*** The input ***
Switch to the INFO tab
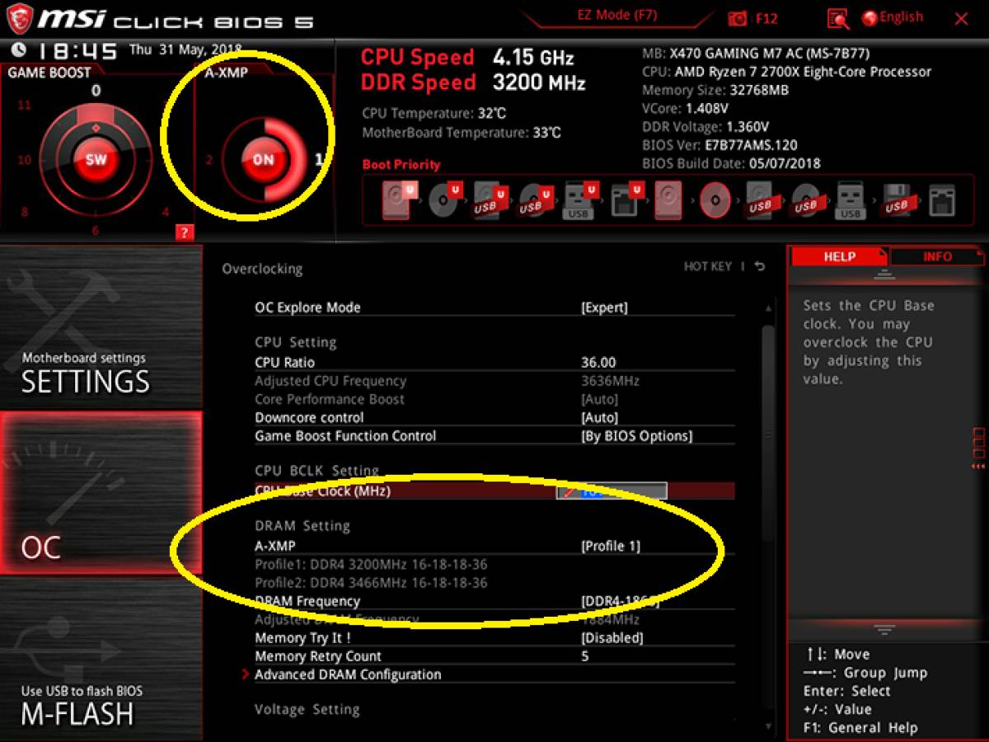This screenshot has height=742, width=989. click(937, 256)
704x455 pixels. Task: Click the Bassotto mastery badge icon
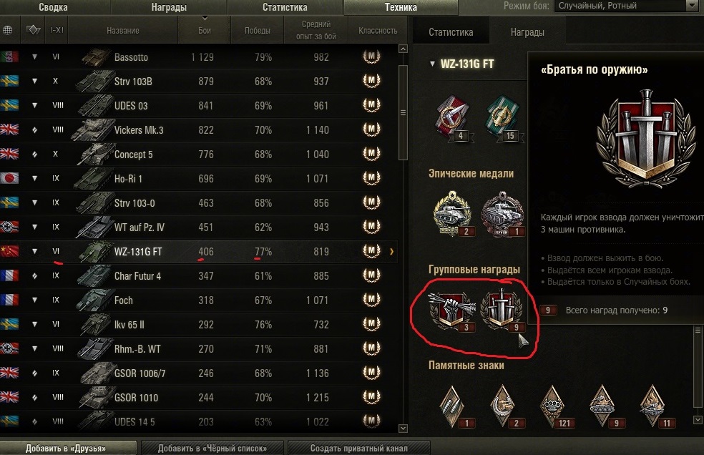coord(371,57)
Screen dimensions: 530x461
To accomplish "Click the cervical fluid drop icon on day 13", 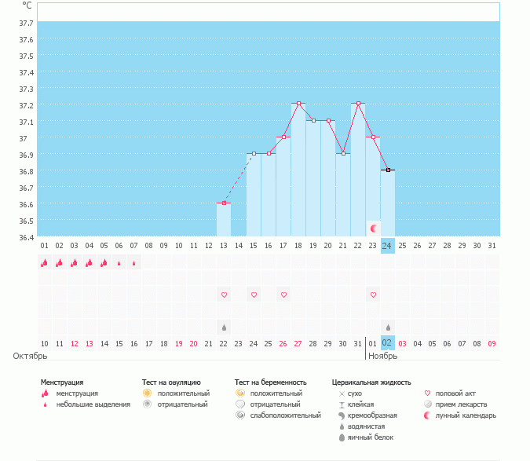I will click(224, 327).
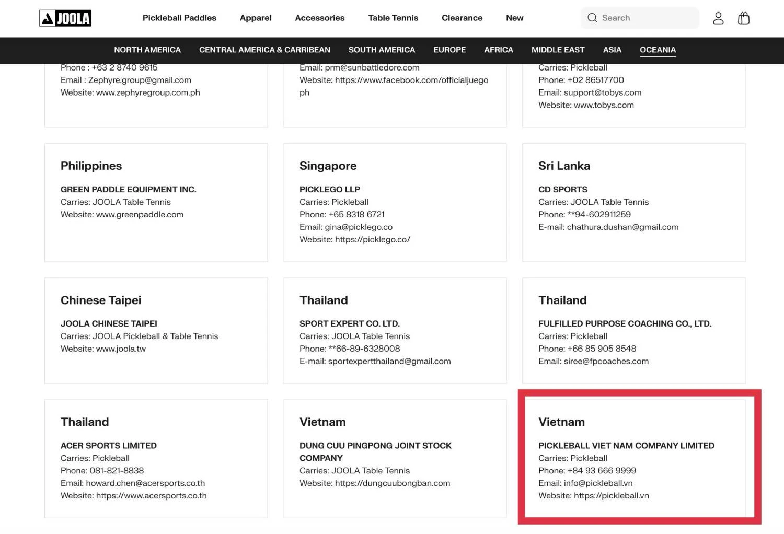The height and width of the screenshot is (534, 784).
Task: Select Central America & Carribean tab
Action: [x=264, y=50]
*** End of The input ***
*** The input ***
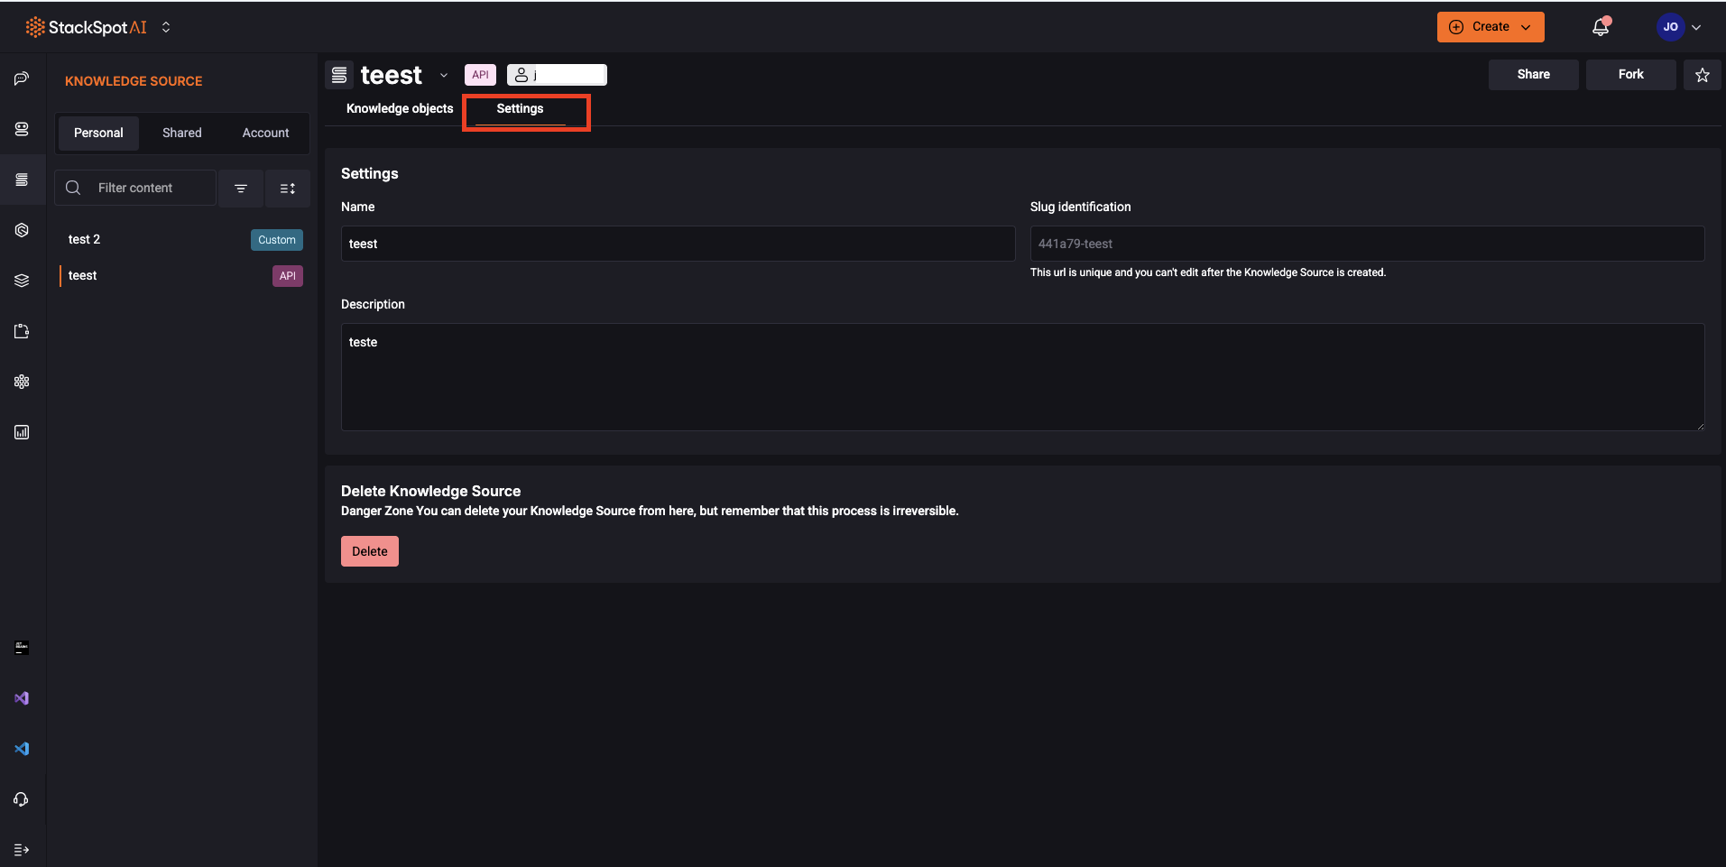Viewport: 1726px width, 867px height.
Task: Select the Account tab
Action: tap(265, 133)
*** End of The input ***
*** The input ***
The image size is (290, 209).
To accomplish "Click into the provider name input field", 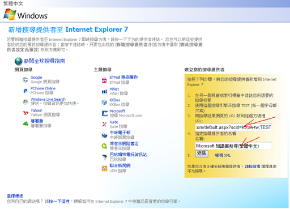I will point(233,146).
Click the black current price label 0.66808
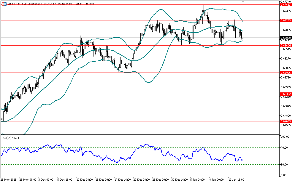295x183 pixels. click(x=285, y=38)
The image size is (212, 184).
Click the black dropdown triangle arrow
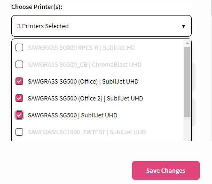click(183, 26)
*** End of The input ***
— Work to complete —
This task calls for each line of the material that contains "size".

— Response below —
The image size is (290, 209).
The image size is (212, 184).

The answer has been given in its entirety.